If you’ve never listened to the Ricky Gervais podcast, then you are denying yourself some of the funniest programming ever to come through your headphones. It ran for a few years, in which Gervais, his writing partner Stephen Merchant and idiot-at-large Karl Pilkington discuss all manner of topics. But in one particularly funny segment, Gervais—who clearly does not believe in the supernatural—talks about how ghosts might appear after they’ve died. If you died during a proctology exam, do you wander the afterlife with a doctor’s hand up your backside? The segment gets progressively more irreverent from there, but it all appears to have at least partially inspired Gervais’ feature film debut several years later in a surprisingly sweet, smart and touching romantic comedy called Ghost Town.

The story involves Bertrand Pincus, an Englishman in New York who might just be Gotham’s most misanthropic dentist. He has zero empathy for anyone, and he lives the kind of lonely, midlife narcissism that seems to plague much of modern Western civilization, but especially anyone living on their own in the Big Apple. The New York Pincus inhabits is that Hollywood romcom fantasy version where it’s always autumn in Central Park, the sidewalks don’t have gum on them, and people are much better at getting out of each other’s way than they are in real life. During a routine colonoscopy, Bertrand suffers a near-death experience and gains the ability see, hear and speak with ghosts, and as a result, nearly every apparition in town seeks him out as their link to the living.
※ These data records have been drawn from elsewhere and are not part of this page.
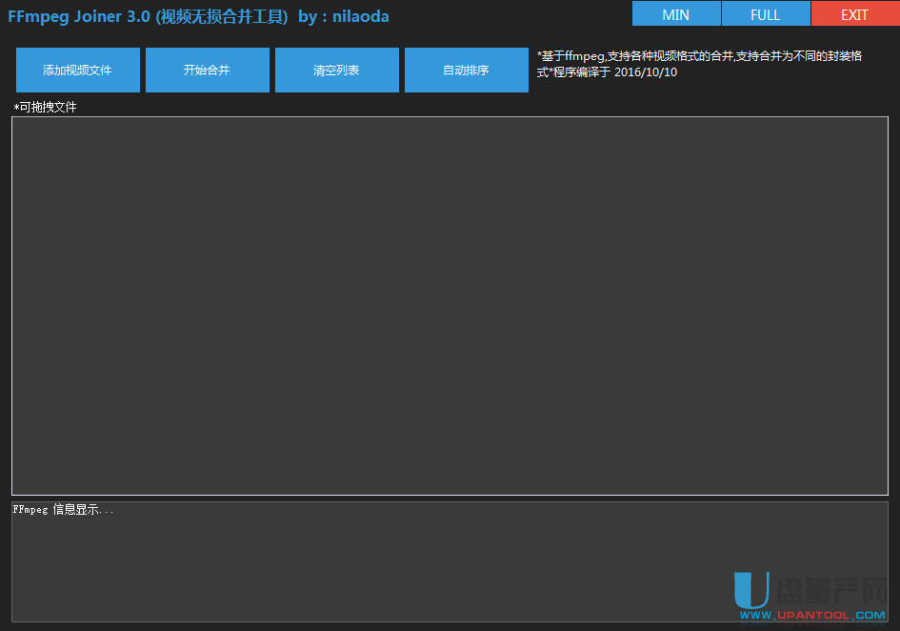Click the 添加视频文件 button
The image size is (900, 631).
tap(77, 71)
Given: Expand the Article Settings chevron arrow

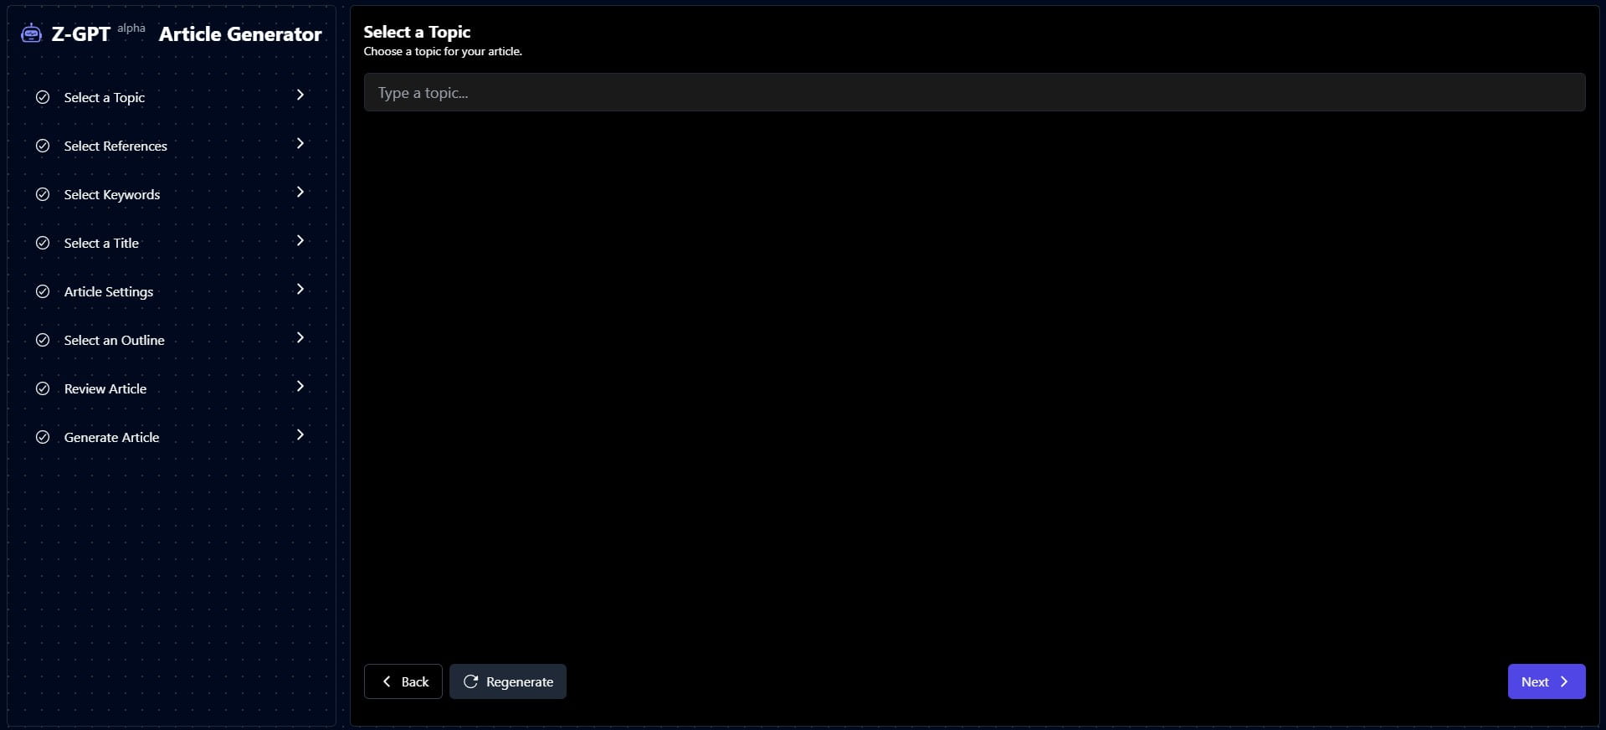Looking at the screenshot, I should click(300, 289).
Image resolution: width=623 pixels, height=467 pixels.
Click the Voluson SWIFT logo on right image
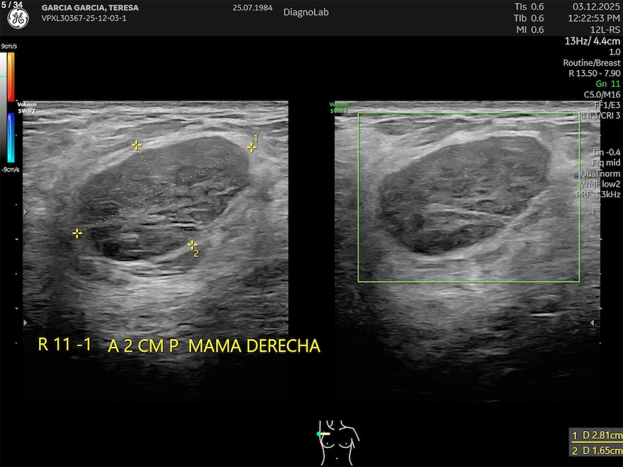click(x=339, y=108)
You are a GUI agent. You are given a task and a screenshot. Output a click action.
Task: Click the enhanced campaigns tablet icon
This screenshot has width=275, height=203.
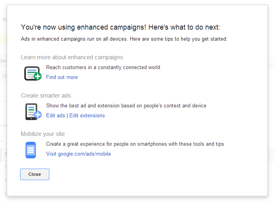point(33,73)
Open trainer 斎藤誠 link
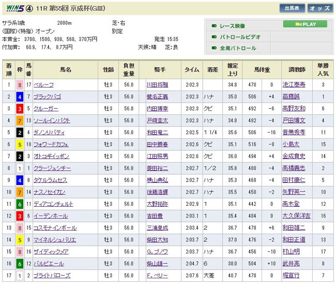The height and width of the screenshot is (284, 336). point(292,96)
But because he’s a selfish jerk, Bertrand refuses to help any of them. That is, until he runs into a recently deceased ghost named Frank Herlihy, who was cheating on his wife when he died and wants to do right by her from beyond the grave. Frank offers to get the other ghosts to leave Bertrand alone if Bertrand agrees to break up Gwen’s impending marriage to a seemingly perfect human rights lawyer named Richard, who Frank insists is not nearly as nice as he appears. Bertrand agrees, and befriends Gwen with the intent of somehow sabotaging her opinion of Richard. But of course, along the way, Bertrand and Gwen develop genuine feelings for each other, and soon Frank’s desire to keep Gwen from re-marrying is revealed for what it really is, Frank’s desire for Gwen to not move on from her memories of him.

Most romcoms follow some twist on the whole “boy meets girl, boy loses girl, boy gets girl back” formula, and that certainly is true here in Ghost Town. But what makes it all so incredibly good is the smartness of the writing, the quality of the dialogue, and the skill of its actors to deliver a story with real warmth to it. Gervais does a fantastic job as the straight-man in an absurd situation while he begins to wake up to the fact that maybe a life dedicated solely to serving himself isn’t the way to go through life at all. Greg Kinnear as the ghost Frank acts as Bertrand’s unasked-for sidekick, offering glib commentary along the way, but who also injects a sincere sense of loss and regret that comes with death and the unfinished business it always evokes. And Tea Leoni wins us over as an Egyptologist who is simultaneously trying to move on with her life while unable to understand why she wasn’t enough for her former husband. There is a delicate mixture of grief, longing and love here that isn’t easy to carry off, but Leoni does it in a way that brings the whole movie together.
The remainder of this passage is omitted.